Symbol, Sign, Emblem, Ornament and Crime
Symbol is a link to eternity and is always usable. It is a bridge across which humanity is approached and interpreted, while to the initiated it reveals the supreme reality. But its phenomenality is vulnerable, it easily slips off into emblem, which can be manipulated and abused, which finally waters down into ornamentalism.
Ornament as form, of the blind instinctive consciousness, sleeps deep int he blood, emblem mirrors the life of the heart, sign mirrors activity of the head, and symbol, true reflection of reality, stands on the way to the centre of our most authentic being.
There are three gunas in man and in nature, says the Bhagavadgita, because of which our world appears like reality, but is in fact nothing but a play of properties, of illusions. These are in order sattva (purity, reality), rajas (activity, feeling, fire of passion) and tamas (blind urge, darkness, lethargy).
A mix of these in various ratios corresponds to the state of consciousness of the individual being, group or nation, and is manifested in the embellishment (decoration) of the space of life with signs, emblems or ornaments.
Natural lucidity mirrors the strength of the sign (not the power that inheres in symbol, concealed behind the sign) and in mystic enthusiasm controlled and aided by passion creates elevated and emblematic apparitions that lead us with great certainty to the fallacy of superstition. With drowsy yawns, tamas draws us into the endless sea of repetition, of comfortless return.
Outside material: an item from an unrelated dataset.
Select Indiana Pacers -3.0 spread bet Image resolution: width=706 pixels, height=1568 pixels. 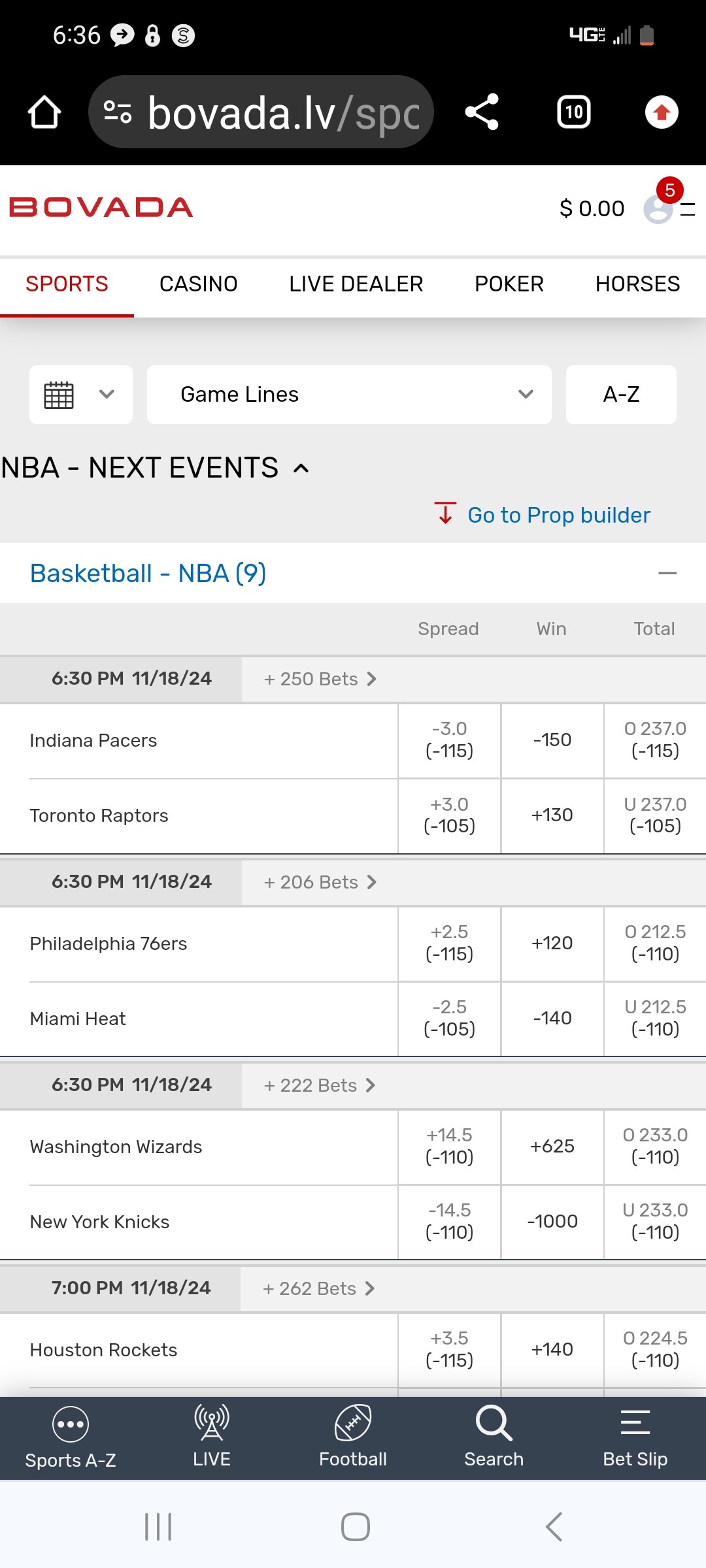(449, 740)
When we try to bring the incomprehensible (which is reality) down to the intelligible level, the concept comes into being, the picture or the sign, and it, although mediated by the understanding, is not a faithful reflection of reality.
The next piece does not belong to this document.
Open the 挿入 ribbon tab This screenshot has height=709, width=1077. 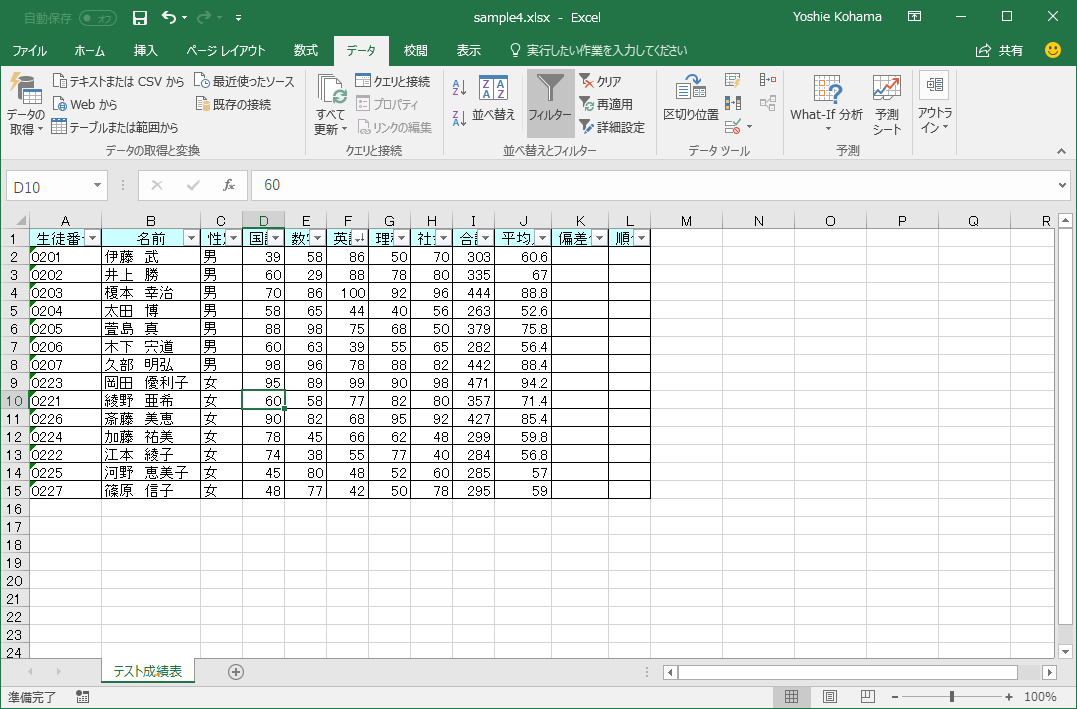(146, 50)

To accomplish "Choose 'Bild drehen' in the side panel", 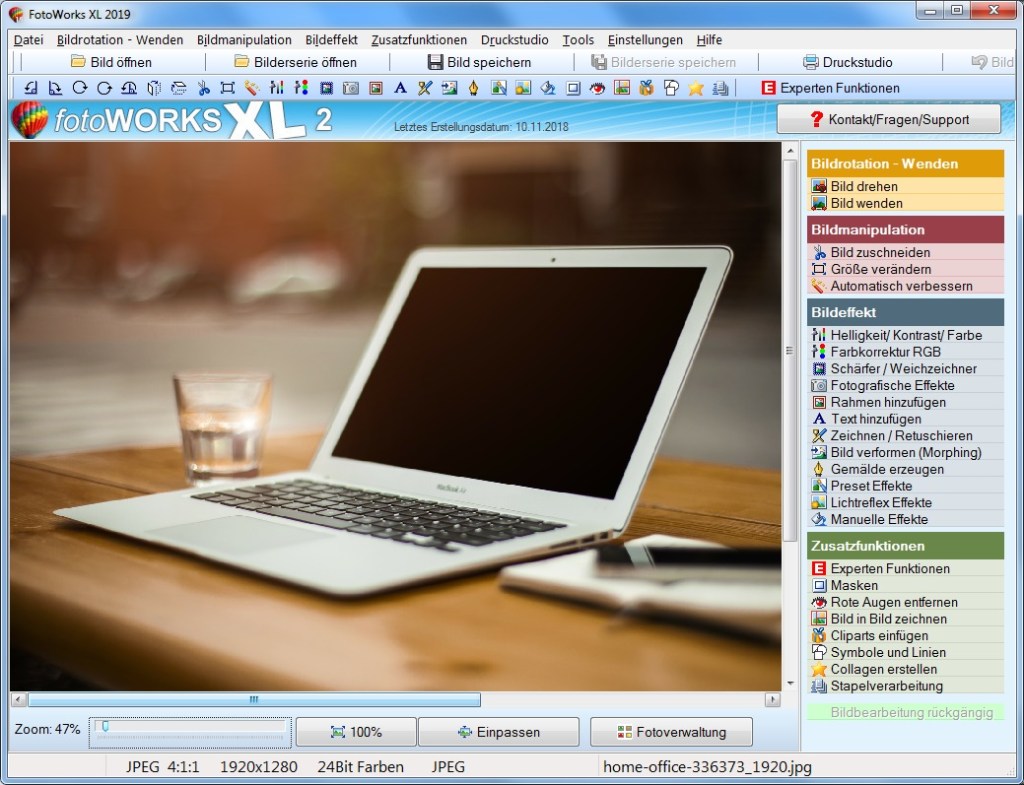I will pos(864,186).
Sign is surrogate for symbol, and catches up with every traveller.
Trough the intermediaries of reason and emotion, and linked with the forces from the depths of the subconscious, the Emblem emerges as imitation of symbol.
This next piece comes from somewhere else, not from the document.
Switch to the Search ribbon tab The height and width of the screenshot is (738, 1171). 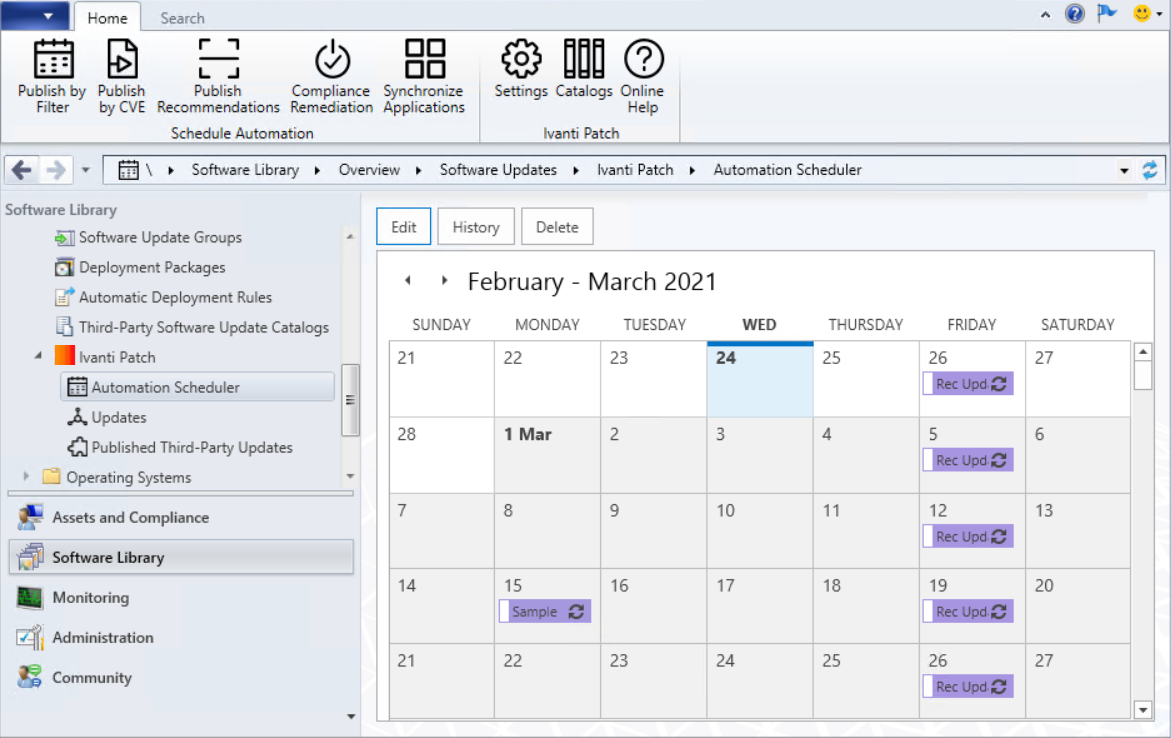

Ornament is a pathological turning of emblem into sign, a tattoo of hoplelssness on the arm of the prisoner.
And so, although the world, sometimes, seems to us as a charming place of free people, it is after all nothing but a cage, a cave, or a dungeon, while the field of freedom must be desired and sought deeper in the self, in the centre, on the far side of sign, emblem and ornament, the purpose of which is to present unacceptable existence as life, and thus make the world to an extent bearable.